The new version of Footloose, the Kevin Bacon classic, is not just an homage, in some spots it is a virtual repeat of the lines and actions of the first film. Still there are some moments of originality in Director Craig Brewer's version and they blend well with the "repeats." Kenny Wormald is no Kevin Bacon but then Lori Singer is no Julianne Hough. So you balance out there too. What is left is a good if not great remake of a movie that will still get your toes tapping.
This time out Ren MacCormack (Wormald) comes to Georgia to live with his Uncle Wes (Ray McKinnon) and his family. His mother has recently died and his father hasn't been in the picture for a long time, so he needs a place to live. He has been living in Boston so coming to Bomont, Georgia is quite a shock. He is especially stunned to learn dancing and the playing of loud music is banned.

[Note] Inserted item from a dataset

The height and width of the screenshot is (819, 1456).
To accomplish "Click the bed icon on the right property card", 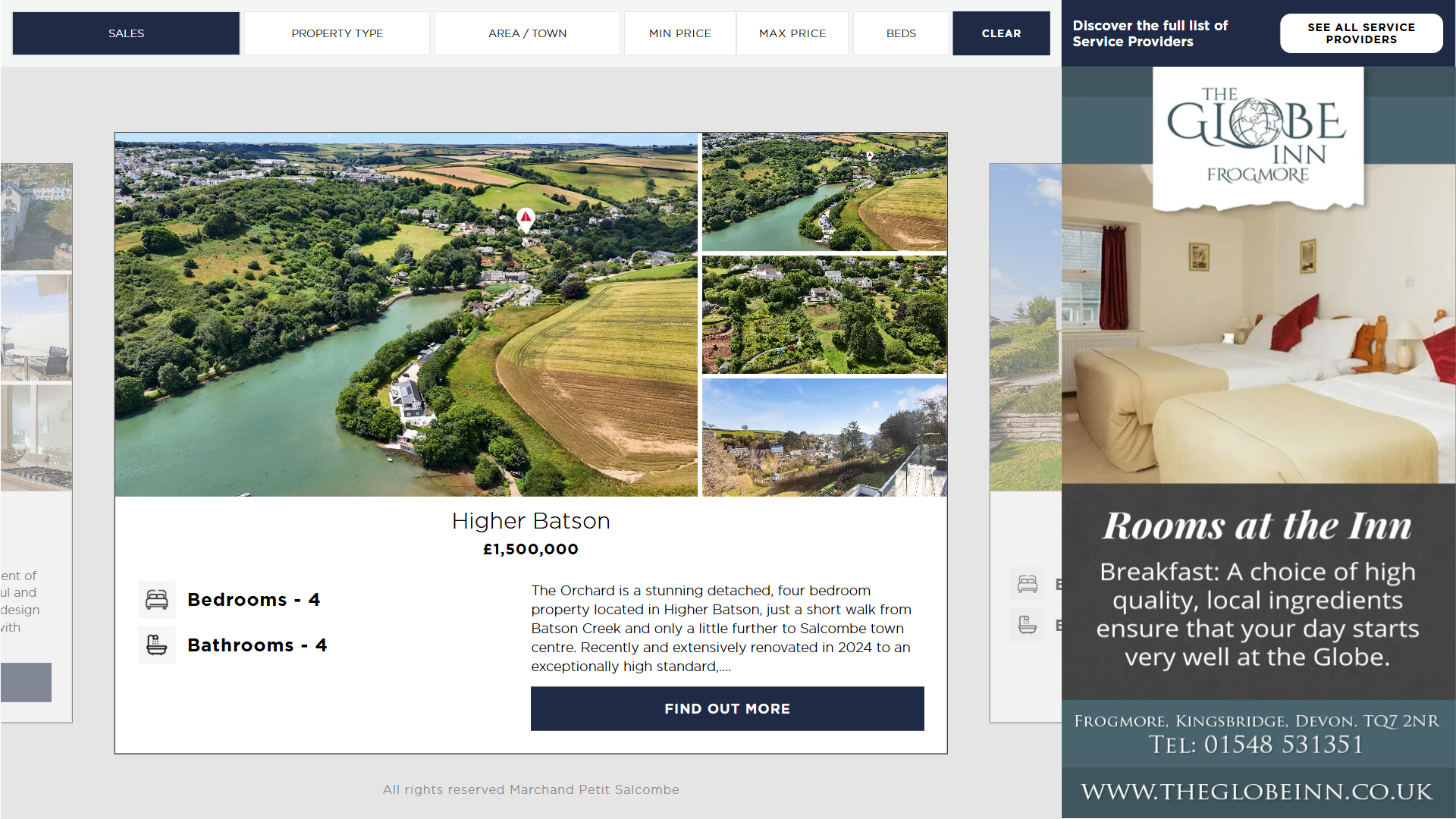I will [1028, 584].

One of the first people he meets at high school is Willard (Miles Teller). Willard is a good guy but he can't dance. That hasn't been a problem in the past but now the kids are going across the county line to a place where dancing is allowed and his girlfriend Rusty (Zia Colon) wants him to dance too. Ren decides to teach him to dance leading up to one of the best numbers in the movie "Let's Hear It For the Boy."
Ren meanwhile has run into wild child Ariel (Hough). Her father (Dennis Quaid) is the local minister and he doesn't want her having anything to do with Ren. This just encourages her and the romance is on!
The movie leads quickly to a confrontation between Ren and the City Council about the dancing ban. It is the adults against the teens and it still provides pretty good fodder for a movie. Especially when you pour on the dancing, particularly by Hough, and bring back some of the best songs from the original score.
The movie is rated PG-13 for profanity and violence.
Most movies don't need to be remade, but some can be successful. Remember a film from last year titled True Grit? Well Footloose is not True Grit but it is enough fun to make the effort worthwhile. Wormald is not the most dynamic leading man but Hough is so compelling she makes up for his deficiencies. And watching her dance makes you wish that you could be footloose too.
There is also the benefit of having McKinnon add his dry wit and Miles Teller portraying the best friend everybody would like to have. These two men amp up the enjoyment level while Quaid, who seems uncomfortable in his role, drags the movie down.
I scored Footloose a put on your dancing shoes 6 out of 10.